DATA FOR ANALYSIS START

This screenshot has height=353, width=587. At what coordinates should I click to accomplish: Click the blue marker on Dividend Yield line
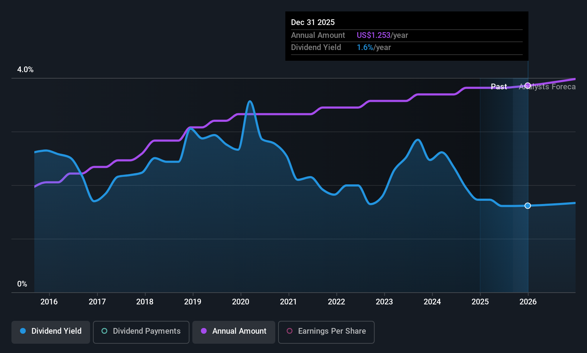(x=528, y=206)
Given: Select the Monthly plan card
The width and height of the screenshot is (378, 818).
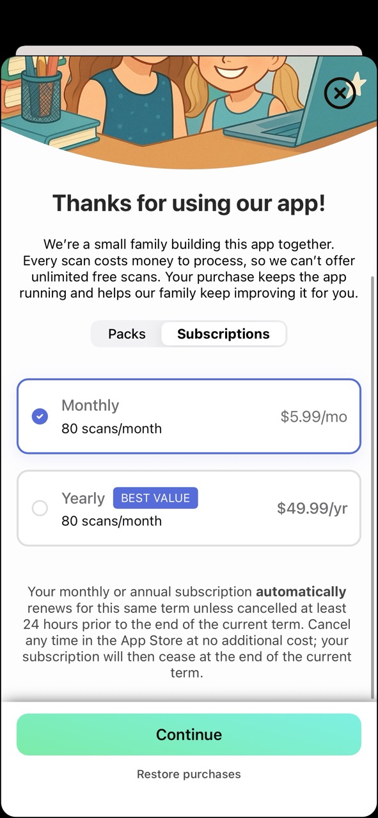Looking at the screenshot, I should (189, 416).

DATA FOR ANALYSIS END

◆ **TASK INSTRUCTIONS**: Ignoring the pictures, write out word for word the lines from the line containing "Given: Select the Monthly plan card" through the end of the material above.

◆ **OUTPUT BELOW**:
Given: Select the Monthly plan card
The width and height of the screenshot is (378, 818).
Looking at the screenshot, I should (189, 416).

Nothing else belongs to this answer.